Starting from the point of view that climate change needs explaining is wrong. If we assume that it is stability that needs explaining, we are quickly left wondering at what point the stability we count on will fail, and how much pushing it needs to fail very badly.

We are left with a very silly proposition, that we establish beyond a shred of doubt what the least amount of carbon (etc.) in the atmosphere is that is absolutely certain to have vast consequences. This treats carbon as a defendant in a courtroom with intrinsic rights. But we only have one planet.

The main job we have as climatologists should be to establish beyond a shred of doubt the greatest amount of carbon absolutely certain NOT to have vast consequences.

Those who find our methods unimpressive, those who believe we contribute no information should rationally act as if any increase in concentration of radiatively active substances is extremely dangerous.

It is the fact that the 'skeptics' argue the exact opposite that convinces me they are not intellectually serious. It's not a coherent position at all. If they are serious, and really mean well, and really don't believe much that we say, they would argue for extreme caution. After all, if we don't really know at all how big or how small a change in aerosols or greenhouse gases might be enough to make the world dramatically worse, we really ought to stop doing any of that.
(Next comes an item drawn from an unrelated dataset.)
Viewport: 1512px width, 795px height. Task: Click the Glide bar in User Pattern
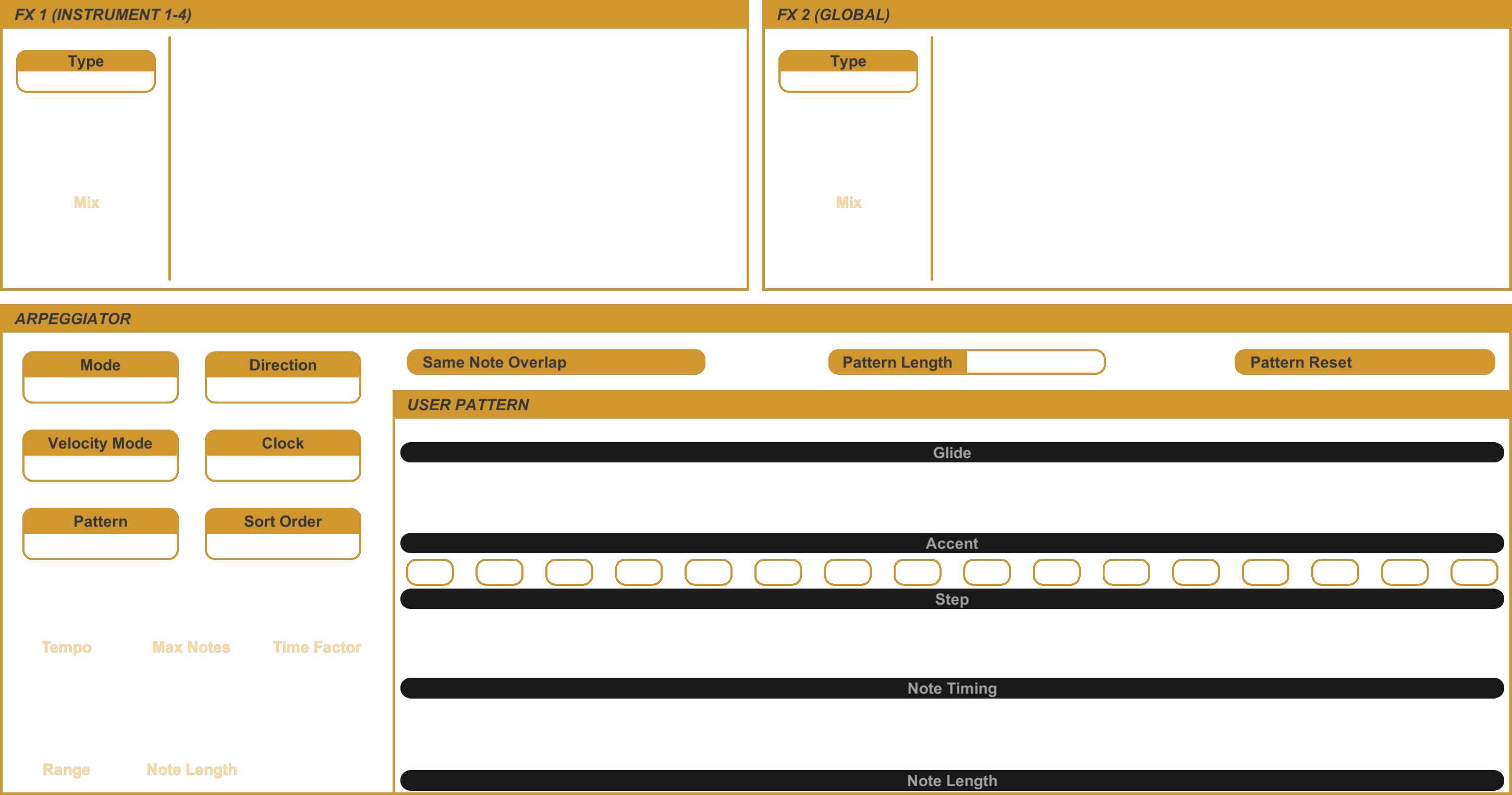click(952, 452)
Update: A so-called skeptic, Patrick Frank, has an article in Skeptic magazine that (begins with the very premise) reaches a very poorly supported argument (my inaccurate summary restated per the author's request in the comments) that we know essentially nothing, and concludes from that, somehow, that we can act with impunity:
Nevertheless, those who advocate extreme policies to reduce carbon dioxide emissions inevitably base their case on GCM projections, which somehow become real predictions in publicity releases. But even if these advocates admitted the uncertainty of their predictions, they might still invoke the Precautionary Principle and call for extreme reductions “just to be safe.” This principle says, “Where there are threats of serious or irreversible damage, lack of full scientific certainty shall not be used as a reason for postponing cost-effective measures to prevent environmental degradation.”34 That is, even if we don’t fully know that CO2 is dangerously warming Earth climate, we should curtail its emission anyway, just in case. However, if the present uncertainty limit in General Circulation Models is at least ±100 degrees per century, we are left in total ignorance about the temperature effect of increasing CO2. It’s not that we, “lack … full scientific certainty,” it’s that we lack any scientific certainty. We literally don’t know whether doubling atmospheric CO2 will have any discernible effect on climate at all.
If our knowledge of future climates is zero then for all we know either suppressing CO2 emissions or increasing them may make climate better, or worse, or just have a neutral effect. The alternatives are incommensurate but in our state of ignorance either choice equally has two chances in three of causing the least harm.35 Complete ignorance makes the Precautionary Principle completely useless. There are good reasons to reduce burning fossil fuels, but climate warming isn’t one of them.
(emphasis added)

Of course, the characterization of climate models is ludicrous. I would agree in some sense that complete ignorance makes the precautionary principle useless, and I am not a big fan of absolute principles. But in the present case the stakes are vast, and we do know that we are emitting greenhouse gases and aerosols that materially affect the climate in vast quantities. Given only that knowledge and no other it strikes me that we should restrain thses activities to the greatest extent feasible.
Fortunately Tapio Schneider has an article in the same issue, with a cogent if unsurprising presentation of the conventional wisdom. The usual "sense vs nonsense" sort of balance, but better than letting the person who doesn't even understand the evidence he's cherry-picking claim the label of "skeptic" unchallenged.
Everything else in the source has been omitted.